La situación de muchos mercados en León es fantasmal, pues muchos de estos lugares, que antaño estuvieron repletos de vida, acción, compras y ventas, hoy en día se convierten en cadáveres comerciales.
Varios son los mercados que tiene diversos locales cerrados o incluso, que no “despegaron” del todo: El Gaona, el Allende, La Luz, por mencionar solamente algunos de los más conocidos y populares.
Este medio informativo publicó desde el pasado 12 de marzo que la dirección de Comercio, Consumo y Abasto informó que hay 180 locales y pizarras abandonadas en mercados de la ciudad, resultados de las últimas acciones de la dependencia.

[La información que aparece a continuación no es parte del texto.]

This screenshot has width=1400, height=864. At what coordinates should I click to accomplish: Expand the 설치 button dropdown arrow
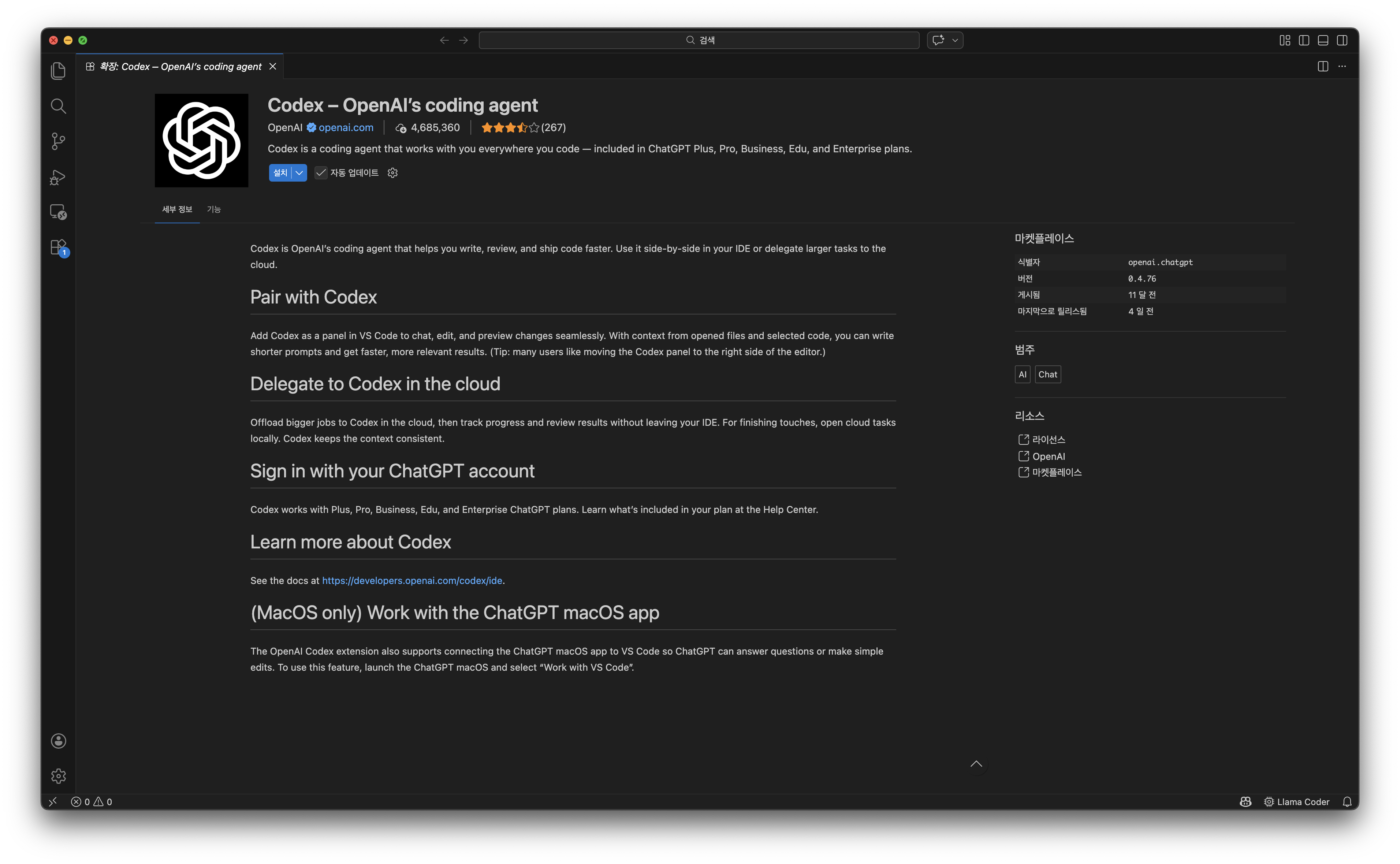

Para los comerciantes que persisten en algunos de los mercados de la ciudad, como es el caso del Allende, la problemática tiene ya mucho tiempo. Algunos vendedores empezaron a padecer una crisis desde la pandemia del coronavirus, cuando fue necesario cerrar muchos negocios y al no poder sostenerlos, hubo que adaptarse a las ventas en línea en el mejor de los casos, y en el peor, simplemente, cerrar.
“La situación está muy difícil para todos, en todos los oficios y en todas las chambas”, dice Rogelio, comerciante del Allende. “Ya cada vez es más complicado mantener un negocio. Hay quienes nos mantenemos, porque tenemos clientes fieles, pero aún sí es complicado para todos”.
Otros ya tenían problemas, como es el caso del Barrio Arriba, que desde hace años es una de las zonas más importantes de León históricamente hablando, pero su abandono habitacional ha sido gradual, pero inevitable.
Entre las compras en línea que cada vez se habitúan más, y las dificultades económicas, los mercados leoneses se mantienen en pie, gracias a la lealtad de su gente, que cumplen a rajatabla la frase de la ciudad: “el trabajo todo lo vence”.